If you have a Brother label maker or are thinking about getting one, I highly recommend you watch Jennifer’s video, My Favorite Crafty Things: Organization from 2015 (advance the video to 8:08), where she provides tips for how to conserve your labeling tape. The label maker has a feature called “chain print” that allows you to print multiple labels closely together, instead of advancing the tape an inch or more after every label. After all of your labels are printed, you can snip the tape between labels with a pair of scissors.

Conserving Labeling Tape

The tapes, which do work well, have one drawback—they are rather expensive. If I buy labeling tape from my local office supply store, it costs $18.99 for 26.2 feet, so I look for a coupon first. Otherwise, I search online for the best deal, such as Amazon, where the last time I checked the cost was $9.66. Quite a difference!

Labeling Tape

Jennifer uses labeling tape for just about everything in her craft room. So far, in regard to die storage, I only use it for my category dividers.

Labeled Category Dividers
For my clear protective pockets, I use Avery Laser Labels 5267. Please note that these labels work for both laser and inkjet printers. The labels are compact, measuring ½ inch by 1-3/4 inches, and come 80 labels to a sheet. I use Arial Narrow in a 10-point font to identify the die’s manufacturer, design and item number.

Pocket Labels

I discovered one drawback to these labels: they peel off the clear protective pockets as quickly as you adhere them. The solution is easy. I insert a rectangle of white card stock inside each pocket to make the die visible, but also to provide a place for special instructions or a matching stamp.

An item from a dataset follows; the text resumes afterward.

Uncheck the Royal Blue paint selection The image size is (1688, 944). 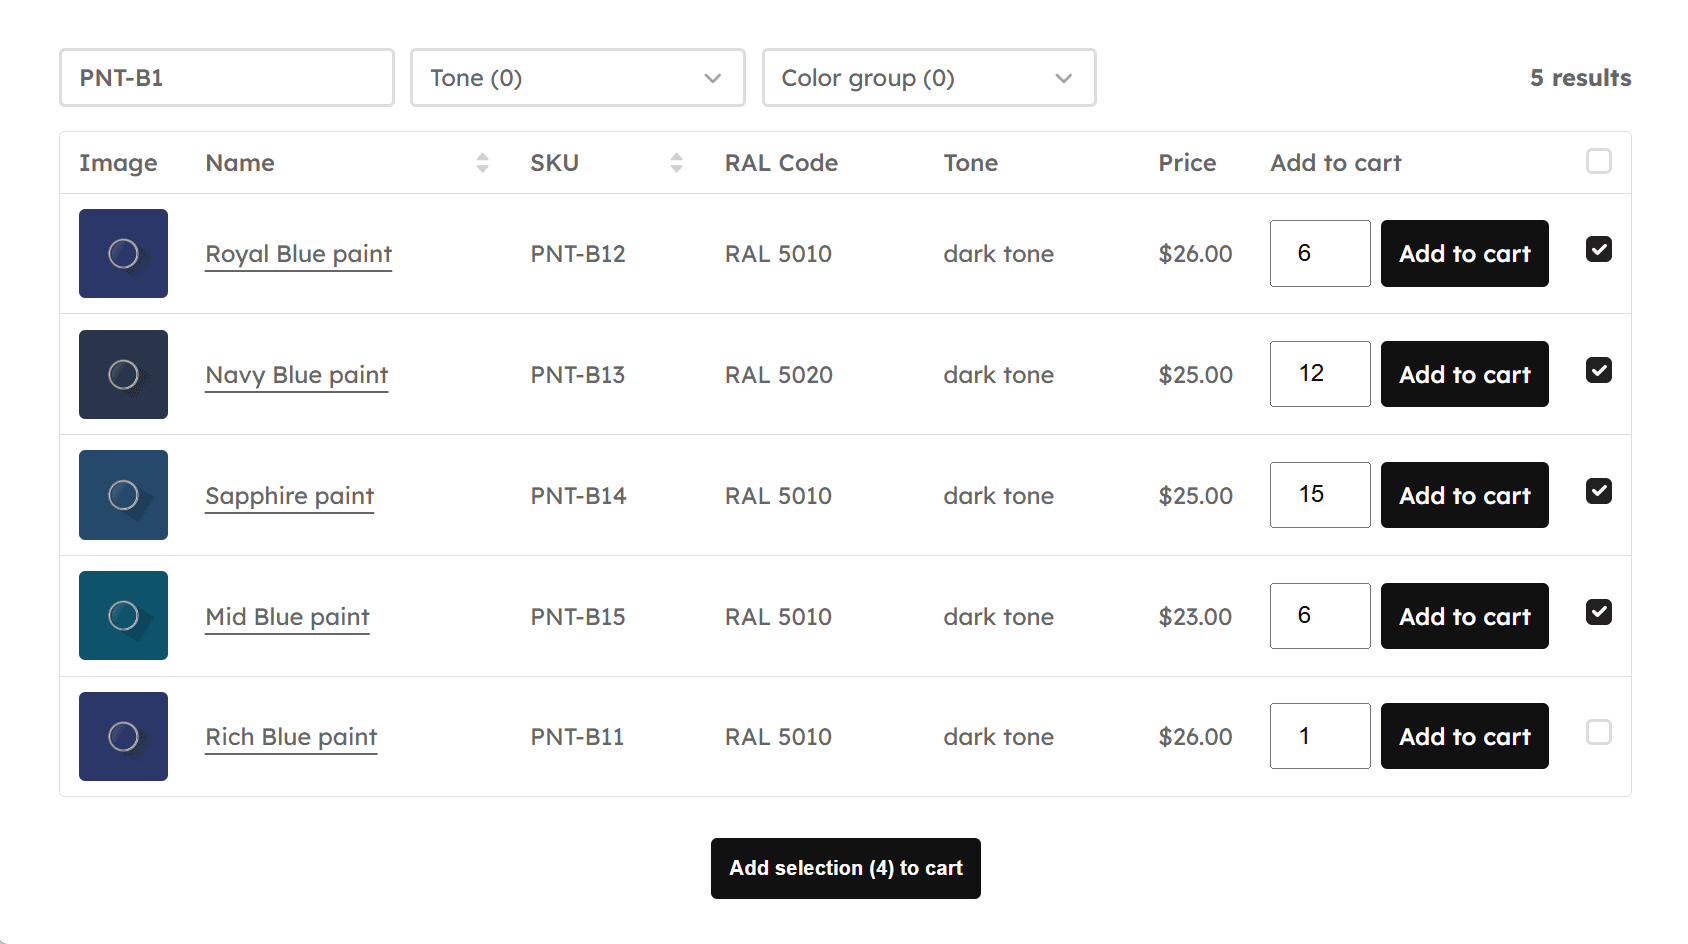(1598, 251)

I insert the die in front of the card stock insert, and other items behind it. Instead of adhering the Avery label to the pocket, I stick it to the card stock insert. This system is much faster than using a label maker because you can type and print many labels in a jiffy. I save the file for these completed labels from one typing session to another so that I know where the next label is located. I simply highlight the new labels and print that selection.

Labeled Pockets with Dies

I have not completed my new die storage system, but as you can see, a refrigerator bin storage system holds many dies. In the photo below you see more than 90 dies, and there is space for many more. When not in use, I store the bin on a bookshelf. Otherwise, I simply move it to my craft table. One storage bin accommodates hundreds of dies. In contrast, my previous plastic box system stored fewer than half of my dies and took up four boxes.

Half-Filled Fridge Bin

You might be wondering what I will do with my old plastic die boxes. To be honest, I am still thinking about alternate uses; if you have suggestions, let me know in the comments below. I may sell them for $5 apiece, plus shipping. If you’re interested, you can email me at judynolan@aol.com. But the magnetic sheets inside them are being cut up, as needed, to accommodate layered sets of dies inside the pockets for the new system. Of course, some dies already come with magnetic sheets.

Pockets with Magnetic Sheet Inserts

If you have a boatload of wafer thin steel cutting dies, what storage system works best for you?